Wisconsin Governor Scott Walker's anti-union law that was signed into law in 2011 has been upheld by a federal appeals court. On Friday, the Seventh U.S. Circuit Court of Appeals in Chicago found that the law is constitutional by a vote of 2-1 and rejected the claims of union members First Amendment right and equal protection were violated. This was a reversal of part of U.S. District Judge William Conley's March 2012 ruling.

Writing for the 7th Circuit majority was Circuit Judge Joel Flaum, who said that Judge Conley correctly upheld the statute's limit collective bargaining, but reversed his decision which banned automatic dues deductions and voided provisions that provided for annual union re-certification votes.

"As unfortunate as it may be, political favoritism is a frequent aspect of legislative action," he wrote.

The Associated Press reports,

Seven of Wisconsin's largest public-sector unions, including the Wisconsin Education Association Council, had sued to overturn the law, known as Act 10.

"Wisconsin educators are extremely disappointed with the appeals court ruling," the group's president Mary Bell said in a statement.

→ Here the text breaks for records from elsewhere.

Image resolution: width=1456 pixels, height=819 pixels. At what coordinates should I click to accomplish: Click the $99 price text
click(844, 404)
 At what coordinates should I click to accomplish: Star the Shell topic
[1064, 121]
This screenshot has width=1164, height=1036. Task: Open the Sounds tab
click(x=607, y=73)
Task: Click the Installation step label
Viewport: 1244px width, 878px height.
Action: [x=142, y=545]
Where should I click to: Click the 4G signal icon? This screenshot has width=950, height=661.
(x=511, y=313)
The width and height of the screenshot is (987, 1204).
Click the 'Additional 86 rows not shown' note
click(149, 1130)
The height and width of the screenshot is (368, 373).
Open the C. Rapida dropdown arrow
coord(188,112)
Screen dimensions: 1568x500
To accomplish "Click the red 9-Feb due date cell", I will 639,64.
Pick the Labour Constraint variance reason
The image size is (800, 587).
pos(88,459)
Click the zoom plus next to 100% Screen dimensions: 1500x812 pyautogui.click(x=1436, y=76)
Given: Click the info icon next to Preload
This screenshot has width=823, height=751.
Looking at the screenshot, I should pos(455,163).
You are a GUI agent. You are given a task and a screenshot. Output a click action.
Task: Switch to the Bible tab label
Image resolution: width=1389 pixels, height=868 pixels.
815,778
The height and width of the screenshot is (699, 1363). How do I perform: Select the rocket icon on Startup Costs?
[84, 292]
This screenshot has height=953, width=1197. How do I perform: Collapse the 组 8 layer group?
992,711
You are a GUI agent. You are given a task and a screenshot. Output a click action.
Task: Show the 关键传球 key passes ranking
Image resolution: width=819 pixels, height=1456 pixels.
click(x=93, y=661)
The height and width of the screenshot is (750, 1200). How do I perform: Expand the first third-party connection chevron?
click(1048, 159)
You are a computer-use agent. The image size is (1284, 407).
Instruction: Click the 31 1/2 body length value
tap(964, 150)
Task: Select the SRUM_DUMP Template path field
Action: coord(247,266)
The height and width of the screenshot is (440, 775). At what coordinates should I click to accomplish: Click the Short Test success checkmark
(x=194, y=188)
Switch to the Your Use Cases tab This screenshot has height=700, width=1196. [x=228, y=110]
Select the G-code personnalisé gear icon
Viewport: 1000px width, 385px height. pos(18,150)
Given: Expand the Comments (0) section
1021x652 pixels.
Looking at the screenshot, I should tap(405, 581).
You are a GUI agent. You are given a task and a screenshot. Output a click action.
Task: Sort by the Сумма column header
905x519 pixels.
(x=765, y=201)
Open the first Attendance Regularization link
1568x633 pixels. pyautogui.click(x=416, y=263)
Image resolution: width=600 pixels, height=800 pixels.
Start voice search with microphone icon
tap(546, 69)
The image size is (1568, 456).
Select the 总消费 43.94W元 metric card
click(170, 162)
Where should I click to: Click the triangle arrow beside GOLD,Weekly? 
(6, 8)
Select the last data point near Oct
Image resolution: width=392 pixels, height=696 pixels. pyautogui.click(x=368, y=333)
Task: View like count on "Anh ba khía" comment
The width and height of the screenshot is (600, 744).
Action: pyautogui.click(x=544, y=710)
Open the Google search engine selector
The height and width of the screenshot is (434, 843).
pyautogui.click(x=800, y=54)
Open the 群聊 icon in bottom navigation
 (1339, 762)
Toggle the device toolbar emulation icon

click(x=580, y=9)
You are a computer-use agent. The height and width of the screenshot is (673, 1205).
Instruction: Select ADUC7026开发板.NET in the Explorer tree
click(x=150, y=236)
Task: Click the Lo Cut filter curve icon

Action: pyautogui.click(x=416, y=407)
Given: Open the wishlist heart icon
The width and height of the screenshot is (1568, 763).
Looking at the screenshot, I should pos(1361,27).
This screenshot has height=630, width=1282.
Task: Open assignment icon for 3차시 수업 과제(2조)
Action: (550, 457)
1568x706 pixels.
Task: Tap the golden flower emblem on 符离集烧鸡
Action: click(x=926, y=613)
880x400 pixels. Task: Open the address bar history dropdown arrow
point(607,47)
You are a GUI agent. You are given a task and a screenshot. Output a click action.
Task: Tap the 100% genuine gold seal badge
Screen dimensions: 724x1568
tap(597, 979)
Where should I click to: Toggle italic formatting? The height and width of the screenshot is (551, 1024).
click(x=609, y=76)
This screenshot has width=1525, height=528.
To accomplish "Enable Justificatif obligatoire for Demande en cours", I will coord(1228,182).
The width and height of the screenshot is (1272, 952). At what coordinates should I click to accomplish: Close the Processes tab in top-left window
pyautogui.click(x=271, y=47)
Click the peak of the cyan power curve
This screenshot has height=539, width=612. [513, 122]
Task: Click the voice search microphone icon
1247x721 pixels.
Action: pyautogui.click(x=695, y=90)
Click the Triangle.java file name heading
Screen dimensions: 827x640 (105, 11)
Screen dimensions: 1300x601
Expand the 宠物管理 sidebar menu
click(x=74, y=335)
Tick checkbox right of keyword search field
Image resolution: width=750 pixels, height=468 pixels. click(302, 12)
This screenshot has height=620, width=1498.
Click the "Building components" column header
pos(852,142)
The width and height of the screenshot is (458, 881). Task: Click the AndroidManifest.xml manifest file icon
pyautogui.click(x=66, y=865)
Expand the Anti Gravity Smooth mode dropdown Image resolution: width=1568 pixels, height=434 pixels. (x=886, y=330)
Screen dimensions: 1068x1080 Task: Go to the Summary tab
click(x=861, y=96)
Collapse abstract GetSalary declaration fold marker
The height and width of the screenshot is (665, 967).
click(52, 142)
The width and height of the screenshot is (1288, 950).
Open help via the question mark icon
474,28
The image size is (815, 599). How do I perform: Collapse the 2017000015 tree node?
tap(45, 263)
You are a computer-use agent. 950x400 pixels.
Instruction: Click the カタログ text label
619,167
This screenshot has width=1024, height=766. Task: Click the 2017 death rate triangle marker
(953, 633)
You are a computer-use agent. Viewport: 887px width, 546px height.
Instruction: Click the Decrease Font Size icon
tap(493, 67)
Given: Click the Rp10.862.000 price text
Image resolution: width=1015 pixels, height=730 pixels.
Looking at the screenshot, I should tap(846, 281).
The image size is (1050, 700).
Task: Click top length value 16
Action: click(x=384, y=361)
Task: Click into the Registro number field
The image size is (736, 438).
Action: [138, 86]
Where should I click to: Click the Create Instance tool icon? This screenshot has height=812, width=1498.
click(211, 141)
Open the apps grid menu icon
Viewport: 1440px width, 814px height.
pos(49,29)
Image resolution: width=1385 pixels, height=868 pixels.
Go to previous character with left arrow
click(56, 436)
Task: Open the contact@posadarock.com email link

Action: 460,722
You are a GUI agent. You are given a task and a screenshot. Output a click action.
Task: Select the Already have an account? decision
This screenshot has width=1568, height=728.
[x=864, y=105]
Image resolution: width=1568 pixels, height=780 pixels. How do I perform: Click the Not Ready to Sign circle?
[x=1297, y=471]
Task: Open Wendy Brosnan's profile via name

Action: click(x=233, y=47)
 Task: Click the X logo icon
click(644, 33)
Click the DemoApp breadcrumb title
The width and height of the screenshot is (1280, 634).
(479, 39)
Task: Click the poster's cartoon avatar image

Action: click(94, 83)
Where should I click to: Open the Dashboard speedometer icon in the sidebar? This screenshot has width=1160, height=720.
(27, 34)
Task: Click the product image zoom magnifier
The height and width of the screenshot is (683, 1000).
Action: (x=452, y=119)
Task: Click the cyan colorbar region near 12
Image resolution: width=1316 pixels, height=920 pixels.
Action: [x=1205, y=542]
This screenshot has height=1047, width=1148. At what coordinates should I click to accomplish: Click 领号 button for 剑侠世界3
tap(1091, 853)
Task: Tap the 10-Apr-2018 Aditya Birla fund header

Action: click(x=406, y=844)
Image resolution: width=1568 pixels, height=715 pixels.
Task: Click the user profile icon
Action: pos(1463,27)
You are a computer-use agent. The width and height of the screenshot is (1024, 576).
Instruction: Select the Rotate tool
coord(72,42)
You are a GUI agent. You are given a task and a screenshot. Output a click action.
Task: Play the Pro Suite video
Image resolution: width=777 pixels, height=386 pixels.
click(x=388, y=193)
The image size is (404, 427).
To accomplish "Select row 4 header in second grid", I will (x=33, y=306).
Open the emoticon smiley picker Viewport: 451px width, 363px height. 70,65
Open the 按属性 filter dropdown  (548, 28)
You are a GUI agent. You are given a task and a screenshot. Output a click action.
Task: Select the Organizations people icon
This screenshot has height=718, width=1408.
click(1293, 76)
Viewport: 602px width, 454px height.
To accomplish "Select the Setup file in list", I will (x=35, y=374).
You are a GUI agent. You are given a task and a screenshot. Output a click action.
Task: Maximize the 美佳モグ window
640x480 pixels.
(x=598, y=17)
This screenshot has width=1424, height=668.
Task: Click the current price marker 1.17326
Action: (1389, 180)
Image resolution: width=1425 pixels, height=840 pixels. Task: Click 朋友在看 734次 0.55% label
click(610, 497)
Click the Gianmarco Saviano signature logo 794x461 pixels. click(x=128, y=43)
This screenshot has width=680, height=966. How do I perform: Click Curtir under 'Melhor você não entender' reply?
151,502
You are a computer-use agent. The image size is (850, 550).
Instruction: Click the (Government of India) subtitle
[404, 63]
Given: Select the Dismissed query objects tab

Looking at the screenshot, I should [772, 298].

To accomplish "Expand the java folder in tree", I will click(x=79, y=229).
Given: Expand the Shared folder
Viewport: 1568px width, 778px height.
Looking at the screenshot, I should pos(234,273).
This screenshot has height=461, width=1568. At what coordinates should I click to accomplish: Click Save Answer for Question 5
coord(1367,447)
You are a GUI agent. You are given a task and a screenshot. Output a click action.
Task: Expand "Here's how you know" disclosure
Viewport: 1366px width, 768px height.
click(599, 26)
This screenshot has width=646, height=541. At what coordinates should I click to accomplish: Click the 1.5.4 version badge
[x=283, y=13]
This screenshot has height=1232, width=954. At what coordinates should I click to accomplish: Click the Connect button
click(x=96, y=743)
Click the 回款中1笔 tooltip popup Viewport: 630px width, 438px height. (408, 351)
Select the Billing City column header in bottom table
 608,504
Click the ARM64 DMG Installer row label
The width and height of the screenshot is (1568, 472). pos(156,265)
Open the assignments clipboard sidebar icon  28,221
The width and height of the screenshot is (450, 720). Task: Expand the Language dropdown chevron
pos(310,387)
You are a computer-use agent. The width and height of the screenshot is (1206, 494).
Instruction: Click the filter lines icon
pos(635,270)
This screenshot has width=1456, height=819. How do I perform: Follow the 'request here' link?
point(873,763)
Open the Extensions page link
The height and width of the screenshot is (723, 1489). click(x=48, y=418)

She called the law "a ploy to eliminate workers' rights to have a voice through their union - political payback for citizens who didn't endorse the governor."

WEAC is reviewing the decision to determine its next steps, Bell said.

The law had been enacted by Wisconsin's Republican-led legislature as part of an effort to close a multibillion-dollar state budget deficit.

It barred public sector workers, known as "general employees," from collective bargaining on issues other than base wages, imposed tough recertification requirements and barred employers from automatically deducting union dues from paychecks.

Walker issued his own statement on Friday saying:

"As we've said all along, Act 10 is constitutional."

"Today’s court ruling is a victory for Wisconsin taxpayers," he continued. "The provisions contained in Act 10, which have been upheld in federal court, were vital in balancing Wisconsin’s $3.6 billion budget deficit without increasing taxes, without massive public employee layoffs, and without cuts to programs like Medicaid. With this ruling behind us, we can now focus on the next state budget, which will invest in priorities to move our state forward."

Yes, this the same governor that survived a recall election last June only to win by an even greater margin than before.